We hiked 28km in 2 days, connecting Renndalen with Innerdalen. This route is marked as an extra difficult hike.  
It starts with a steep section (from 250m to 1100m) along some nice waterfalls, from Renndølsetra to Renndalen.
We had a little foggy Renndalen just for ourselves.
The valley ends with a steep section leading to Langvatnet. First snow encountered here.
Crossing the water above the waterfall from Langvatnet. 
Belma chose to walk in the lake instead...
 The waterfall from Langvatnet into Renndalen.
Langvatnet was foggy, with lot of flies and some ice in the lake! No fishing...
The original plan was to camp next to the lake ... well, it was not possible
So we continued, ... escaped from the fog and found a great place to put a tent,
with some amazing views all around.
Our camp in the evening
and in the morning. No fog!
But more snow:)
Around lunchtime, we reached the entry gate into Innerdalen, with amazing landscape everywhere around and no people at all. 
The Innerdalen valley looks nice and easy, but it was a long walk down to the car...
I especially enjoyed the endless muddy section through Lusmyra.
Beside the mud, it offers great views as well
but it takes a lot of energy from an old man to walk in the mud.

Bittersweet Orkla

We have been planning this trip to Orkla a long time and due to corona situation, we had to change the date several times. Finally, my fishing guru Fery and his grandson Honza entered Norway, only 10 hours before the Czech republic became red health risk zone (so no need to have 10 days quarantine). I brewed a special beer edition for the occasion.

We stayed 7 days in this lovely cabin in amazing Svinsøyen lakse camp. It has great atmosphere, reminding me of a climbing camp... We had 3km of Orkla river available for fishing, being accompanied only by a few friendly fishermen.

The first and the biggest salmon we encountered was hanging on a wall in our cabin.

We fished mostly in Rorommet and Saghølen, using spinners and lures.

Since there was nobody occupying Svinsøyhølen (which is usually part of an exclusive salmonpackage), we spent some time there as well.
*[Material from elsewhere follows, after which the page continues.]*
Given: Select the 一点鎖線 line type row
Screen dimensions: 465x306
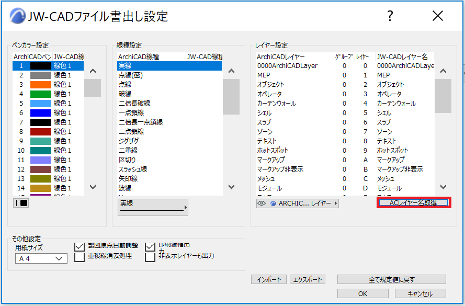Looking at the screenshot, I should [x=169, y=112].
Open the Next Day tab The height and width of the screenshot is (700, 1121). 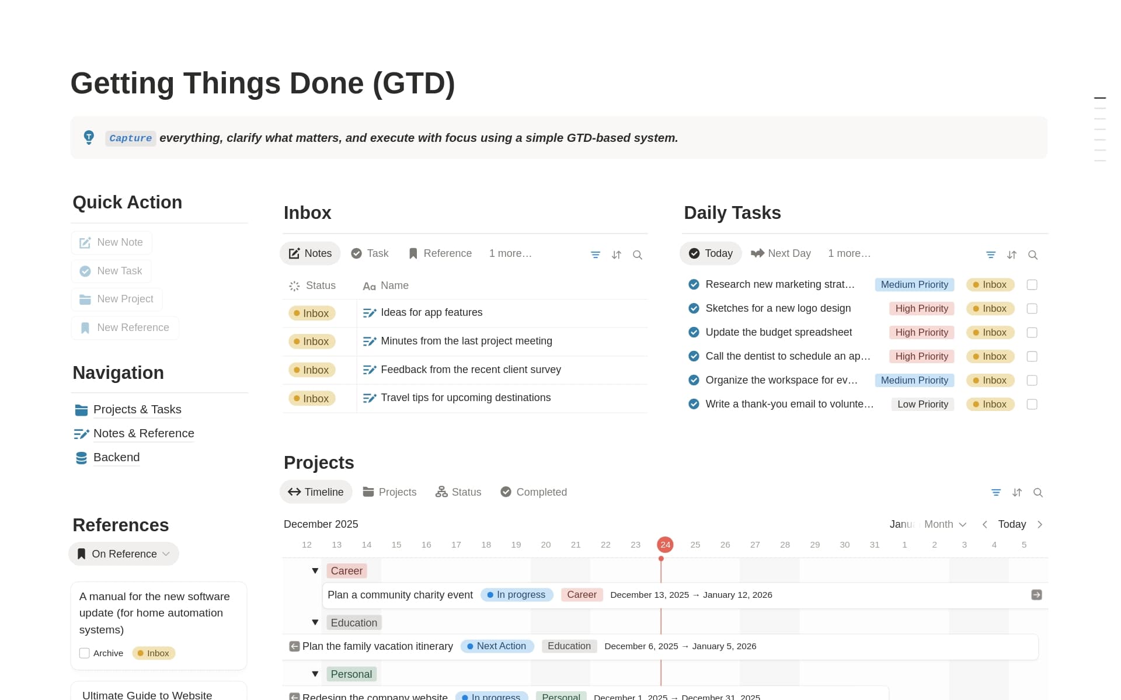coord(781,253)
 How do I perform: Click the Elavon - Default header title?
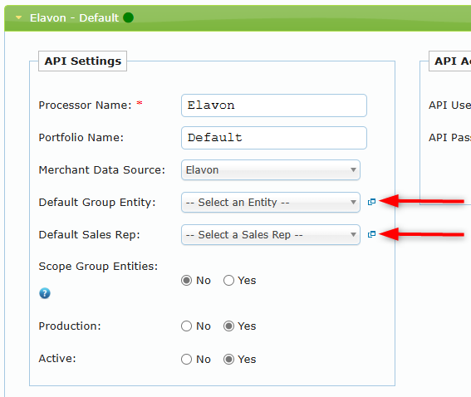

First day of fishing was just amazing. There was lot of activity, many salmon jumping all around. I started in Saghølen, using my favorite spinner from FC Spinner. Suddenly, I hooked a salmon in the middle of the current. The fish seemed big. That was a moment I had been dreaming about the whole year. Salmon went straight to the bottom and after a while freed itself from my hook. I only saw a huge silver shadow. It was the moment of desperation and hope as well. Will I get another chance? After an hour, another one on the hook. Smaller size. Again, the fish went down to the bottom, then jumped, show me its beauty and escaped. Well, I have never hooked two salmon in a season, so it was obvious, that there is no chance to get another one that day (or the trip)... I moved to Rorommet and we had a nice dinner there. Fery went to sleep in the gapahuk and I tried to cast. And got another salmon! Finally, I was able to land it, Honza helped me with the net and we got beautiful male fish for the dinner (70cm, 3kg).

Wild atlantic salmon is the best...

Such a day needed some decent celebration.

Salmon fishing is very demanding, so one needs a lot of breaks - it is a great idea to go and pick up some mushrooms

and host a lovely couple from Brno:)

After short trip to Aure, where we got a few mackrels and a cod, the final day of salmon fishing on Orkla has come. I went to Saghølen, my most favorite section. After 10 minutes, I walked back to the camp with another salmon (60 cm, 1.6kg). Getting (and keeping) salmon so early means that I was not allowed to fish anymore that day. 

So I spent the whole day preparing the salmon soup, grilling, picking mushrooms and drinking beer. And hoping, that the next year Fery will be in better shape and will have a chance to fish more.